力が支配する領域で暮らす彼らにとって暴力とは生きる力に他ならなかった。
「働けよ」人はそういう。
悪事をはたらくくらいなら、働けと。
しかし、身元もしっかりしていない。まともな服もない人間を誰が雇ってくれるというのだ。
だが、それもこれまでだ。とある伝手で手に入れた防護服、装甲服と銃器一式は必ず未来をぶち開けてくれる。
歪んだ未来。されど、このまま未来がつぶれるよりはずっとずっとましだ。
少女と青年達は食料庫に向かう者と、植物を育てる装置を奪略する者の二手に分かれた。
食料庫に向かう者はおとりだ。本当の目的は装置。
自分たちで育てることが出来れば、こんな危険な道を渡らなくてすむのだ。闇市で売ることだってできる。
少女は装置がある部屋の前にたどり着いた。
泣きそうな、されど獰猛な笑み。念願のものがそこにはある。
這い蹲って生きるのはもうこりごりだ。
「特権を握り続けている腐った野郎どもに目に物見せてやる!」
マギナが彼女を中心に集まる。
歪な陣は、しかし人間の力よりも遙かに大きな力だった。
後ろの者達も陣を編み始める。
「うっせぇな」
「危ない!」
黄色の閃光が彼女の前を走った。
一瞬、瞬きの間のことだった。通り抜けた雷光は廊下の突き当たりにぶつかって百獣の轟きを思わせた。
もし、男が少女の手を引いていなかったら。
死の恐れが少女達に駆け抜けた。
陣が乱れた少女の代わりにほかの青年が陣を編み上げた。
『開・風渡り炎を巻き上げる』
風をはらんだ炎の塊が自分たちを見据える男に向かった。
男はその刃が女の腰回りほどもある大剣を振り下ろし、炎を剣に巻き付かせ、軽々と素振りで炎を打ち払った。
「っな」
マギナで起こした炎は普通に起こした炎よりも強い。その炎は酸素だけでなくマギナもその力の供給源としているからだ。
炎を巻き消した男は、鼻を鳴らした。
「へたくそ。ったくよ。おい、やっぱりこっちが目的だったみたいだぜ?」
「うぅぅ。僕はー僕はーこんなところにいたくありましぇぇぇん!後衛なんですぅぅぅ」
ってわけで!
すちゃっと逃げようとする小柄な男を紅の青年は視線を襲撃者達に向けたまま、その首根っこをひっつかまえた。
「にげんなよ。
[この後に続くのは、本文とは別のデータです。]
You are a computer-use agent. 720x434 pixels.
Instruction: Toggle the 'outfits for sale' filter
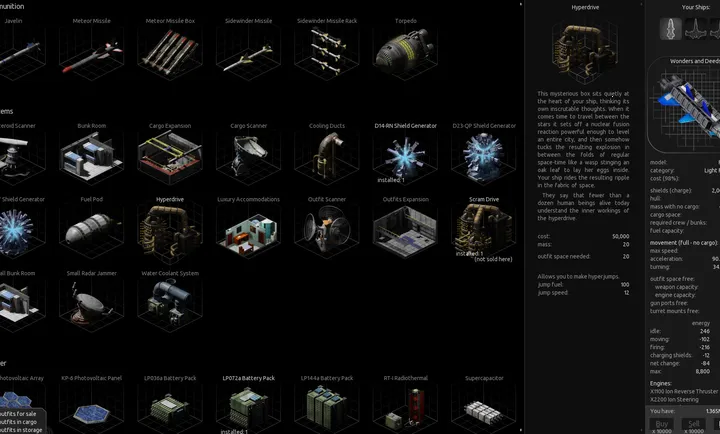click(x=20, y=413)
これからがおもしろいんだろ」
「じぇ、ジェネレーションギャップが僕たちにはありそうだねぇ!」
「だいたいおめぇが、こっちが狙われるはずだって罠はったんだろうが」
「ふふふふ。僕は参謀役であって歩兵ごときじゃー」
「誰が歩兵だ・・・歩兵?歩兵って真っ先に戦えるからいいのか?」
「おつむの弱い子だね、きみは・・・」
四十近い猫背の男―委文(しとり)は哀れむ目を青年に向け、はっと青ざめた。
目の前には炎の塊。
それも壁を覆い尽くすほどの量。
「いぃやぁだぁ!僕には妻がーみどりさぁぁぁん!」
「はっ油断したな!」
制御に油汗を浮かべていた少女は勝利を確信した。
『天は我を見放せり』
『天は我らを見放せり』
『ならば我らも見放せり』
『天に救いなど求めはせん』
青年達の輪唱が大気を動かし彼ら特有の響きが一帯のマギナを支配する!
他人の響きをもったマギナは扱いにくい。雅人は猫背をひっつかまえたまま舌打ちした。
『開・すべてを焼きつくせ、業火』
少女の叫びで炎の矢が二人めがけて解き放たれた。
炎は天井までをも焦がし、狭い廊下では逃げる場所もない。
濛々と来る煙を吸い込まぬよう簡易防護布を口に当てたまま少女は手を挙げ、余波を防いでいた青年達を止めさせた。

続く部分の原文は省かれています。